Just like in the foyer, the dining room is large in scale. Though the ornate décor requires a simple approach, Mr. Tjaden explains that doesn’t mean minimal: “You have to work in double, triple, quadruple scale. One strand isn’t enough—you have to pile it on.” Fresh greenery is used for the centerpieces, but never flowers: “Most of our entertaining is built around wines,” Mrs. Jones explains. “If the flowers are very fragrant, that affects the wines.” “We use pine cones, cranberries, just the traditional things that you’d have in a dining room for Christmas,” Mr. Tjaden says. “So we also have those types of things set up on the mantel.” (The centerpiece of the mantel in this room, though, is undeniably Mrs. Jones’ own exquisite wise men figures—two on camels, one on an elephant.)

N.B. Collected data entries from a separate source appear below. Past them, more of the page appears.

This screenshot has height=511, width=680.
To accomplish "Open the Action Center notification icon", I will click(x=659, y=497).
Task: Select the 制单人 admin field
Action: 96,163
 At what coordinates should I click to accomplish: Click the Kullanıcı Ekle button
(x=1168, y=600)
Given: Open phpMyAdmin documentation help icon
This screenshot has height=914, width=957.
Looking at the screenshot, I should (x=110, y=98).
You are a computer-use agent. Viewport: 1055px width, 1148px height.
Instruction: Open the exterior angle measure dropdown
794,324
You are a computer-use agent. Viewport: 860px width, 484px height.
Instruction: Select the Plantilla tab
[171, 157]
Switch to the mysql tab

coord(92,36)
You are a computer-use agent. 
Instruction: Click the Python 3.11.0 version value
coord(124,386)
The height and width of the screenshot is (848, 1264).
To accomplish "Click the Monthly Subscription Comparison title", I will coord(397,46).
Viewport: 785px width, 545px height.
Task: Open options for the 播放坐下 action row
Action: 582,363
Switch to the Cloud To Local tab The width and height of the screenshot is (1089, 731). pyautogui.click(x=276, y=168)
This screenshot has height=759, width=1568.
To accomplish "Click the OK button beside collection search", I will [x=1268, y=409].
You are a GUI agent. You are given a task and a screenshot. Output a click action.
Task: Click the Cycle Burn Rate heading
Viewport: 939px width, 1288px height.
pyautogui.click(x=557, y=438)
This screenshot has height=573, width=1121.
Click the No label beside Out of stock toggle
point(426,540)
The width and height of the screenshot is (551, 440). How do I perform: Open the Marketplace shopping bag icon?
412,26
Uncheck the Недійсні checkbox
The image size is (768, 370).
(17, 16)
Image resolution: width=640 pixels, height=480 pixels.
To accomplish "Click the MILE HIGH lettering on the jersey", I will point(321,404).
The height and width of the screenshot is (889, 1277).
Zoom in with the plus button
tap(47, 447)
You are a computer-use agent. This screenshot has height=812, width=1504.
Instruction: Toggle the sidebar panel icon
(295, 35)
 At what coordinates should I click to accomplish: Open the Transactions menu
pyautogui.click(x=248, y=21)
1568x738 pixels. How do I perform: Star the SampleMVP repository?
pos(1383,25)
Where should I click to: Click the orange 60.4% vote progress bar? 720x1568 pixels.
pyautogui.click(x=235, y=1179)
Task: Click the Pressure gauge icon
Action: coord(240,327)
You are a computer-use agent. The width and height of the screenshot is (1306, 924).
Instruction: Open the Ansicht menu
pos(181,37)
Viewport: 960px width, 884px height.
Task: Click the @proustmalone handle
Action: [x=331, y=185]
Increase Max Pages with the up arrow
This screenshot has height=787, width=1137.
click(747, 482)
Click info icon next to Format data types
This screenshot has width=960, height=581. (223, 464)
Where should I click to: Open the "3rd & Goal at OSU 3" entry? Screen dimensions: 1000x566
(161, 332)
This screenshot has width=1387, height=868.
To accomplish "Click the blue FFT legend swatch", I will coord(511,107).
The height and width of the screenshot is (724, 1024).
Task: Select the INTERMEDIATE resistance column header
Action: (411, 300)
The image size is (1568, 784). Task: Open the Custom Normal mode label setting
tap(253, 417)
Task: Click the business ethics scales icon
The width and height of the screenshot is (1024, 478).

Though they’re always “finessing new things into the mix,” over the past five years, Mr. Tjaden and the Joneses have established their own little rituals when it comes to decking the halls: from the process of dressing the “party tree” in lights to the fresh holly that’s always hung in the breakfast room to the music.
“Mr. Jones plays Christmas music while we’re decorating and we all just crack up—everything from ‘Jingle Bell Rock’ to Mariah Carey ... He wants that mood, and he is totally into Christmas,” Mr. Tjaden says. “In fact, one year, we didn’t hear anything, and we were like, ‘Hey, Dennis! Where in the hell is the music!?’ And he was like, ‘Oh! I gotta turn that on!’”
As the doors of the Advent calendar pop open and Christmas draws near, the focus shifts from wine vintages and dinner parties to family. The guest rooms fill up with relatives from California and Minneapolis. Adults congregate in the kitchen with wine, teenage grandchildren loll on couches and great-grandchildren, although too little to quite grasp the nature of the holiday, still appreciate the near constant presence
of cookies.
“Emotionally, there’s this dichotomy of her being this very strong businesswoman—she was CFO of their pharmaceutical company,” Mr. Tjaden says. “And then you see this very sentimental side—making sure that her family is taken care of, and appreciated and recognized. All those family portraits going up the stairs haven’t been reframed. They’re in the same frames they had in the ’50s and ’60s and ’70s. She hasn’t changed the frames; she’s absolutely unpretentious. Within that beautiful house, there’s all these touches that are very homey, and very ... She doesn’t forget where she came from, or her family, or her memories.”
Holiday Decorating Tips from Scott Tjaden
1. Measure! For mantels especially, it pays to carefully plan out what you’re doing first. It saves time in redoing.
2. Every year, the artificial [greenery] lines look more like the real thing. When buying artificial, buy good—not cheap. Hopefully you’ll be using the artificial year after year, so spend the money upfront, and you won’t go wrong.
3. Christmas lights are the cheapest way of adding holiday sparkle to the dull, wintry days. Load up.
4. For live trees, make sure they are watered. If you keep your house warmer, you’ll need to water your tree as much as twice a day.
5. Mix real with artificial. On areas that are out of reach, sometimes fake will work better. Having fresh greenery and flowers at eye level helps balance out the artificial you may have on a balcony or a chandelier.
6. Early Americans used fresh branches and berries to embellish the tops of paintings, mirrors and sometimes chandeliers. Do the same. A bit of greenery at the top of these items may be the only decorating you need to do.
7. Some of your old family ornaments or holiday items may be weird, tacky and bizarre, but it’s the time for family and friends to have fun—so don’t be afraid to put them out.